Figure 2.1.10.3[White to move]

As usual one can work through this problem with a search for patterns, with a look at your forcing moves, or (most plausibly) with some combination of those approaches. Thus you might start by toying with possible knight forks, or near-forks. NxB attacks Black's queen; is there a way to drag Black's king into a position that can be forked from there? There is: you can play a sequence of attacks on f8 that leave the Black king standing there at the end. (See if you can work it out; the details are below.)

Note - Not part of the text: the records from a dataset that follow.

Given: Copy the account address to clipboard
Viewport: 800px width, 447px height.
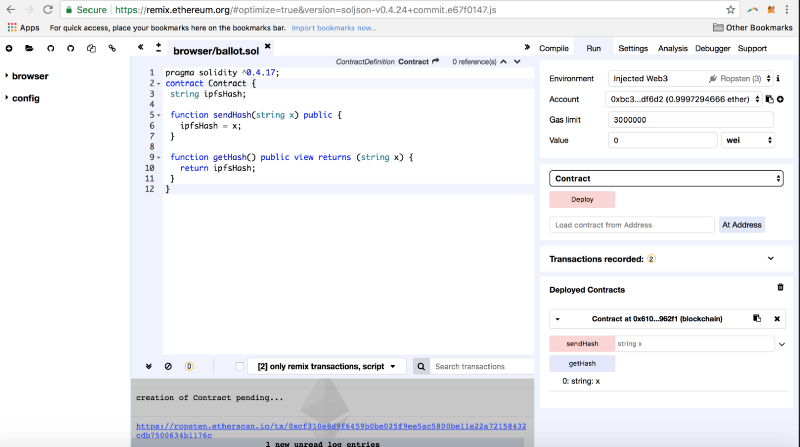Looking at the screenshot, I should [x=769, y=99].
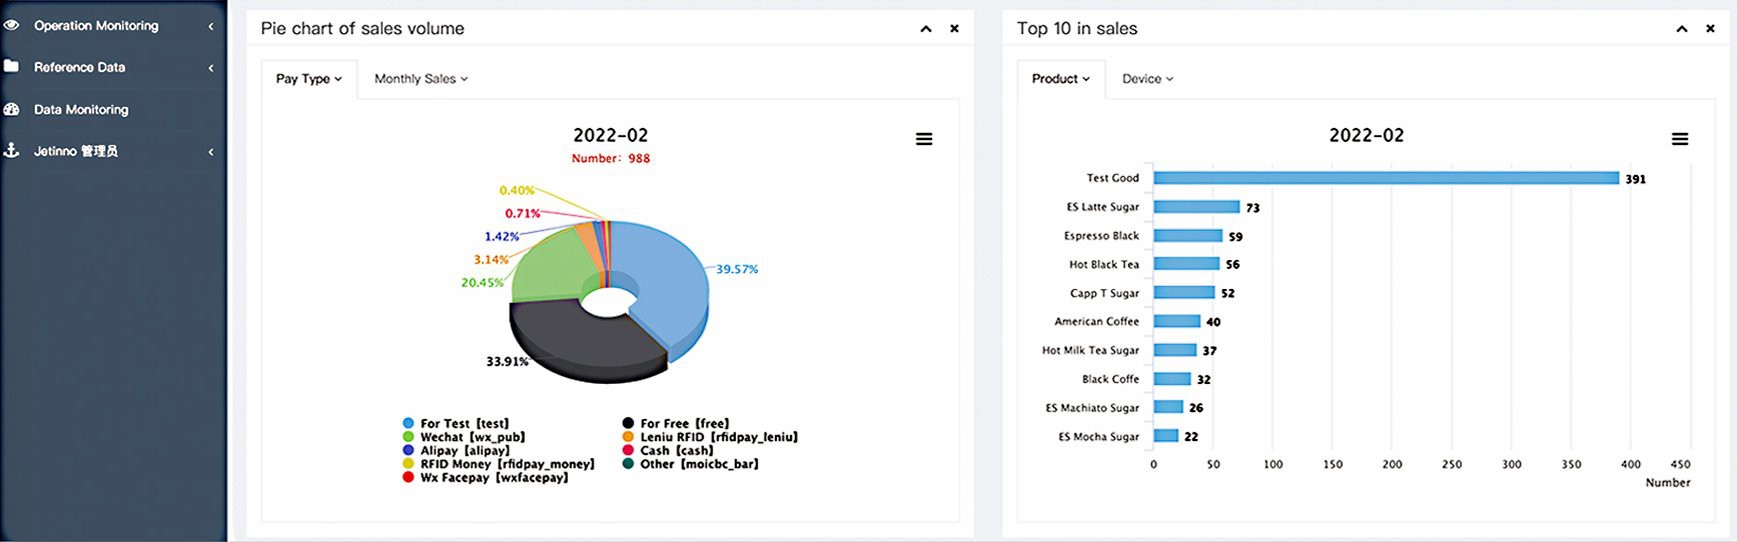Open the Top 10 chart hamburger menu
The height and width of the screenshot is (542, 1737).
(x=1680, y=139)
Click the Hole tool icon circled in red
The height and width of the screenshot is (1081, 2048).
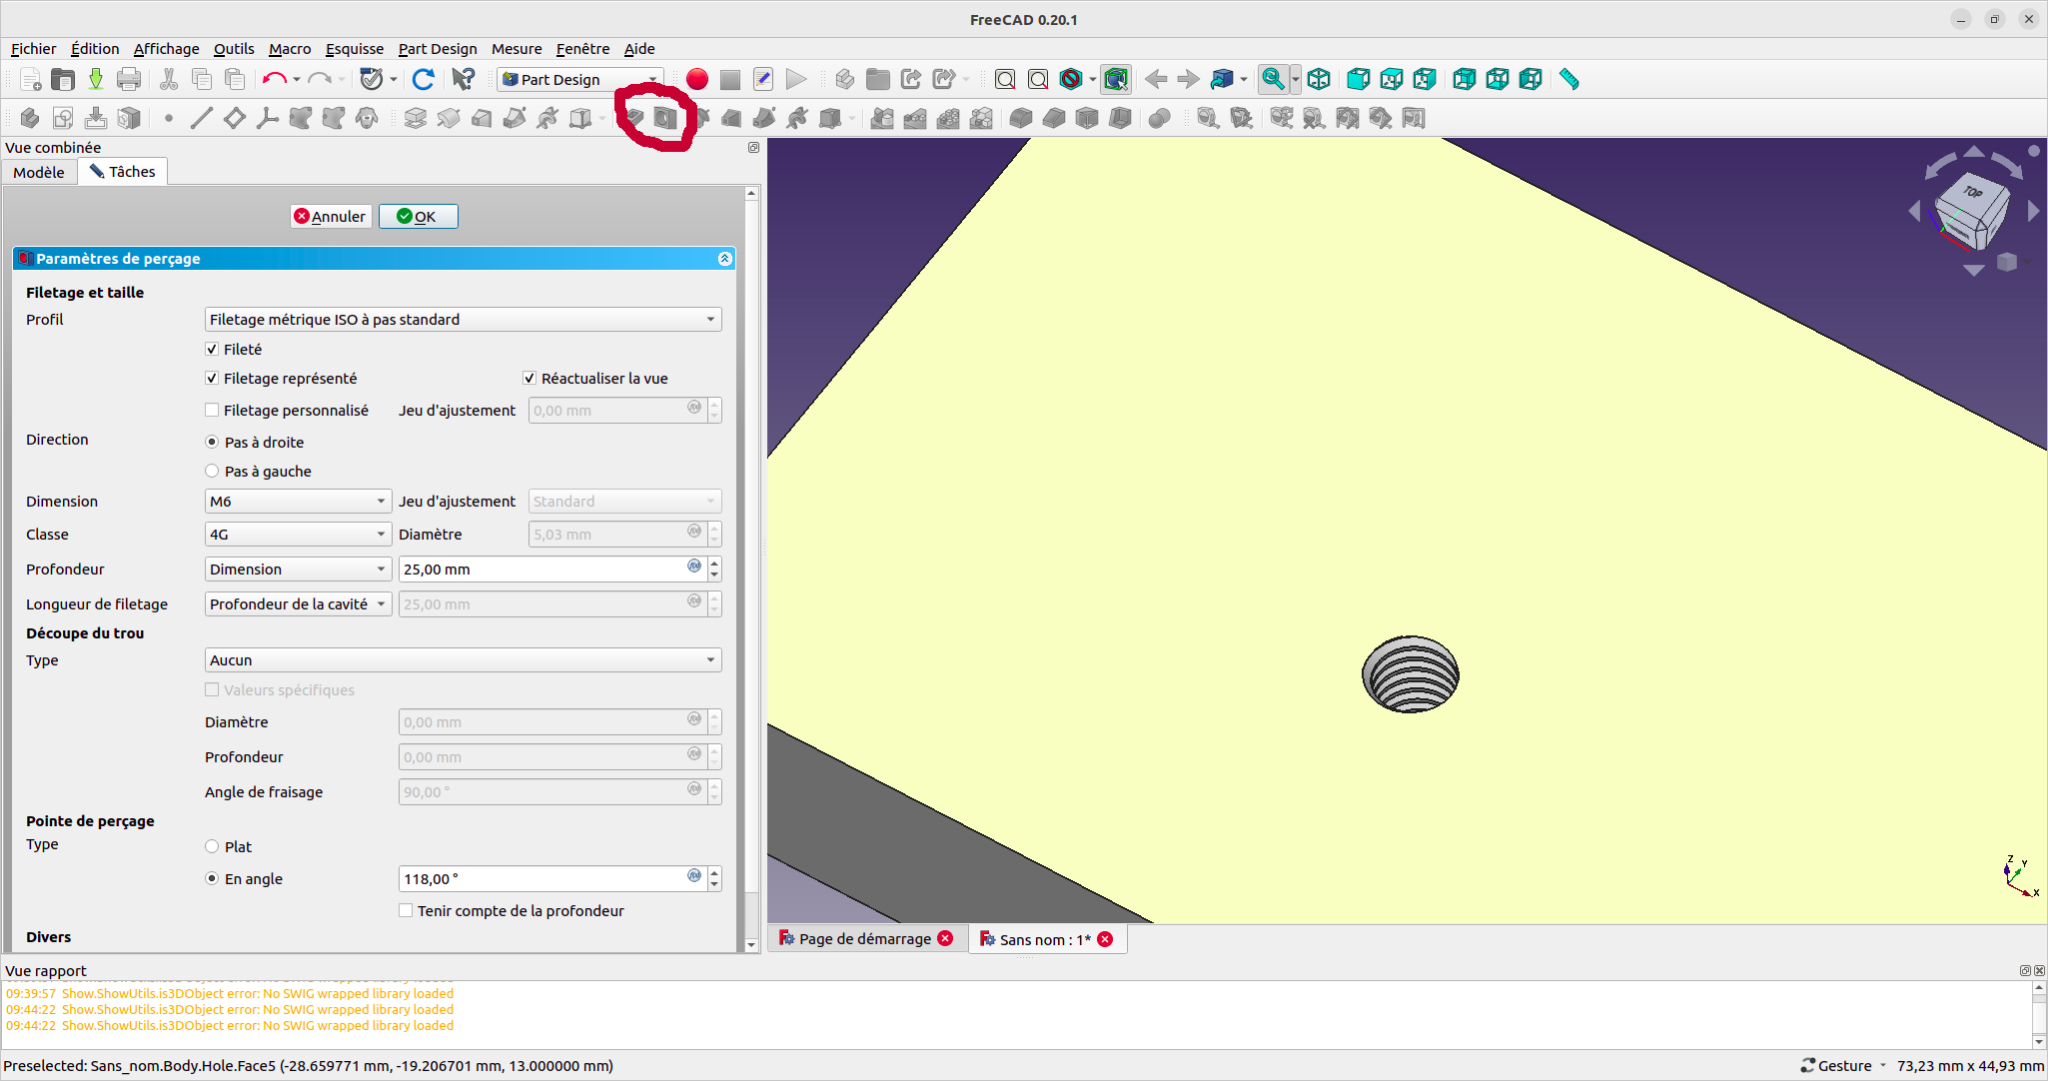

Or now consider how the position comes apart as you inspect your forcing moves. Two natural ones to consider might be Nxb7, picking up a pawn, or Qf7+, safely giving check and perhaps starting to hunt the king. But White can do better, and you will see this only by considering less obvious checks and their consequences. In addition to Qf7+ White also has Qf8+. This loses the queen, as Black is required to answer with RxQ; but rather than abandon the idea, follow it through: then what check can White play? The obvious follow-up is RxR+ (exhausting the battery on the f-file), and again the response is forced: KxR. The result of this sequence will have been the loss of White’s queen and rook in return for Black’s rook, but also—and most importantly—the movement of Black’s king to f8. Black’s king and queen would then be on dark squares; NxB+ forks them, and after winning the queen White has gained a piece (the bishop captured by the knight).